The file is mapped at different locations, the base address should be the first one (0x7fbf1df40000).

Putting everything together, the GCEventStatus::enabledLevels array should be mapped at the address: 0x7fbf1df40000 (base address of libcoreclr.so) + 0x764ff0 (offset in the symbols) = 0x7fbf1e6a4ff0

For some reason, I couldn’t use the hexdump utility to read the /proc/<pid>/mem file. I’m no Linux expert but apparently this is expected as the file is special. Instead, I used [dd](http://man7.org/linux/man-pages/man1/dd.1.html).

$ dd bs=1 skip="$((0x7fbf1e6a4ff0))" count=8 status=none if="/proc/2563/mem" | od -An -vtu4
          5          5
  • bs=1: sets the size of the blocks to 1 byte

  • skip="$((0x7fbf1e6a4ff0))" : skips to address 0x7fbf1e6a4ff0

  • count=8: reads 8 blocks (= 8 bytes = 2 integers)

  • status=none: hides status messages

  • if="/proc/2563/mem" : sets the input file

  • od -An -vtu4 : formats the output as 4 bytes unsigned integers

For convenience, I’ve wrote all the steps in a bash script:

#!/bin/bash
offset="0x"$(nm -C $2/libcoreclr.so | grep GCEventStatus::enabledLevels | cut -d ' ' -f1)
module="0x"$(cat /proc/$1/maps | grep -m 1 libcoreclr.so | cut -d '-' -f1)
dd bs=1 skip="$(($module + $offset))" count=8 status=none if="/proc/$1/mem" | od -An -vtu4

The plot twist

Now we can test it with a simple console application. First we start the application and launch the script to check the value of the keywords:

$ sudo ./gckeywords.sh 6487 /home/kgosse/symbols
          0         0

As expected, the value is 0, meaning that the keywords aren’t activated.

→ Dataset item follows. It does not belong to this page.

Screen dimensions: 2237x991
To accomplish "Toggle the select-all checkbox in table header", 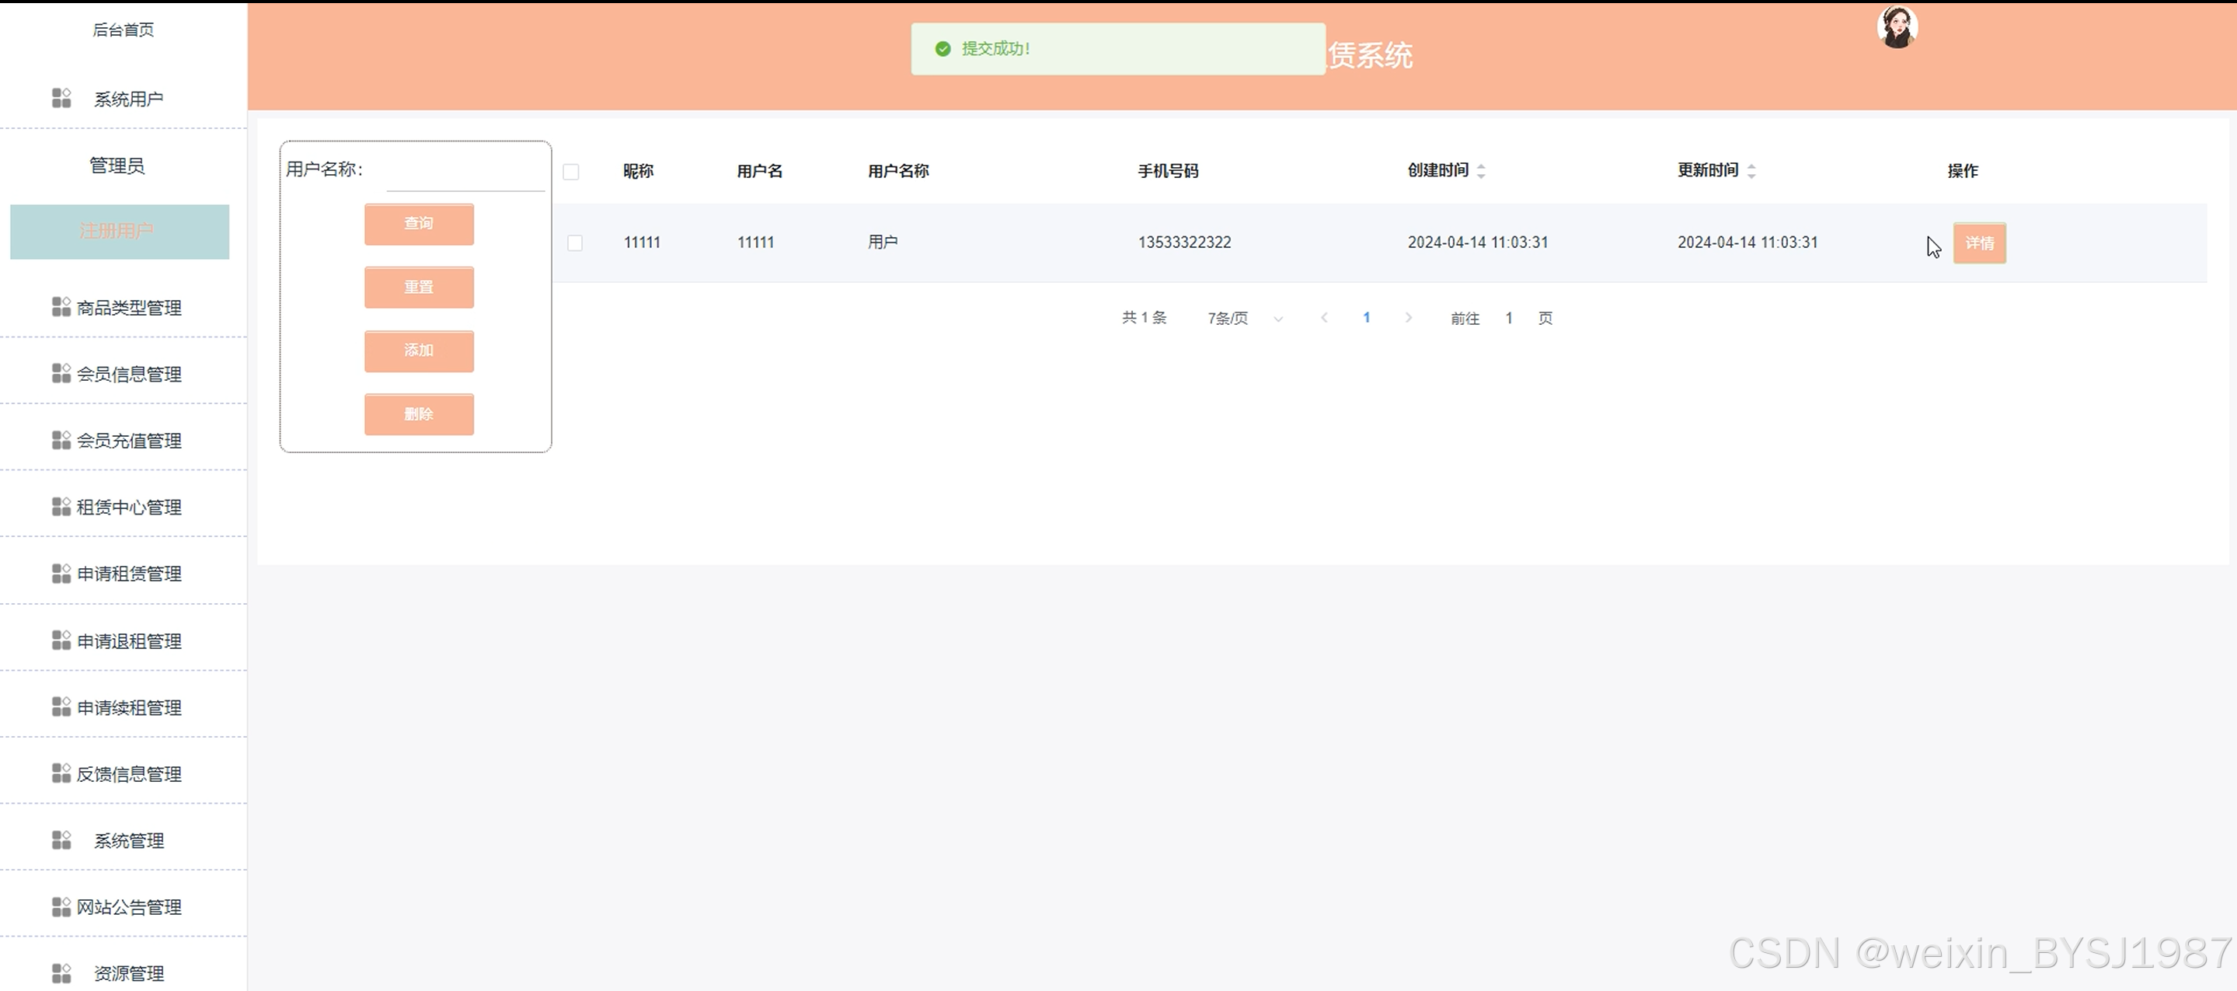I will [571, 172].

Then, we run dotnet-trace collect --profile gc-collect -p 6487 and check the keywords again:

$ sudo ./gckeywords.sh 6487 /home/kgosse/symbols
          4        0

The level is now 4 for one of the providers, which is “informational”. That’s the expected level for the gc-collect profile. Now let’s detach dotnet-trace and check again:

$ sudo ./gckeywords.sh 6487 /home/kgosse/symbols
          5       5

That… was completely unexpected. Detaching dotnet-trace somehow activated the GC verbose events! If we attach dotnet-trace again:

$ sudo ./gckeywords.sh 6487 /home/kgosse/symbols
          4      5

We see that the first provider switched back to informational. If we detach dotnet-trace again:

$ sudo ./gckeywords.sh 6487 /home/kgosse/symbols
          5     5

… back to verbose. This gives us a strong lead to understand why the verbose events are mysteriously active on our servers.